Los mejores conductores son los que se lo creen, los que se lo tienen creído. No fallan nunca, adelantan en el momento preciso, el ámbar brilla en sus ojos con el color del verde succionado por el semáforo, las líneas de la calzada son elementos decorativos y todos son lentos. Unos cracks. Y el resto de los conductores mortales les dejamos pasar ante sus acometidas, les vemos pasar cuando el semáforo recomienda lo contrario, calibramos también el espacio que quieren entre las líneas imaginarias que han borrado de su cerebro y contenemos la respiración en el rebufo tras su velocidad, tras su ejercicio decidido de aceleración, imposible de acometer la maniobra sin la permisividad del resto.

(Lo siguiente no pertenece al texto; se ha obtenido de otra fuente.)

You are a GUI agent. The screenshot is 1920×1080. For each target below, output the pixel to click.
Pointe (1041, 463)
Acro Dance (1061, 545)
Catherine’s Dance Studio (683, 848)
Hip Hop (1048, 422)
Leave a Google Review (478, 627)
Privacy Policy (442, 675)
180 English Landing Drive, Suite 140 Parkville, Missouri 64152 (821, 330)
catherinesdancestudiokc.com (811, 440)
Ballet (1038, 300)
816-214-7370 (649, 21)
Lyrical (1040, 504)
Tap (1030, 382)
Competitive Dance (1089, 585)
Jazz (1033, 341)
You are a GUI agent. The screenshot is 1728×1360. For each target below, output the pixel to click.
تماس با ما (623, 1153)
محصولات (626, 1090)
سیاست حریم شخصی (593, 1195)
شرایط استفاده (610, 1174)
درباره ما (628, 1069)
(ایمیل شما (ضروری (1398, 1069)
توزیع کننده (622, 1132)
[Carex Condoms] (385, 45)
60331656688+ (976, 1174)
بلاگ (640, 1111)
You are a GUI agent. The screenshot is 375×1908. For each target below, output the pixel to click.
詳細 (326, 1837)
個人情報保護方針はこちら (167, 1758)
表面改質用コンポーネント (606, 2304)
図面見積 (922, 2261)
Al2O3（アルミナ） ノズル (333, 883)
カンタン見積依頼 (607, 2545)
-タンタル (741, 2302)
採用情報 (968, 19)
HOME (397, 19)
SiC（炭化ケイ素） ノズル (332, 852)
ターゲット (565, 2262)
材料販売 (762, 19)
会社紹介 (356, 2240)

Estos pilotos están ya por todas partes, aparecen en cualquier lugar, derrapan sobre cualquier suelo. Por ejemplo, adelantan a todos y afirman que “estamos en una dictadura”, han borrado las líneas de la normal circulación y defienden que “con Franco se vivía mejor” y van rápido cuando aseguran “tenemos menos derechos que nunca” . Unos bestias. Y el resto de conductores les toleramos porque aplicamos las normas que ellos no cumplen y respetamos que opinen cuando sus opiniones no merecen respeto. Después de tantos años para comprender que esto funciona si sólo hay sitio para todos, los nuevos locos montados en sus viejos cacharros –la mentira, el clasismo, la desinformación, la manipulación, el miedo– llegan dispuestos a sacarnos de la carretera. No somos rivales para ellos porque sabemos cómo se circula. Ellos van demasiado rápido, demasiado sueltos, ganadores siempre de la carrera, convencidos de que así se conduce.
Pasa majo. Pero no te pases, que vas a derrapar.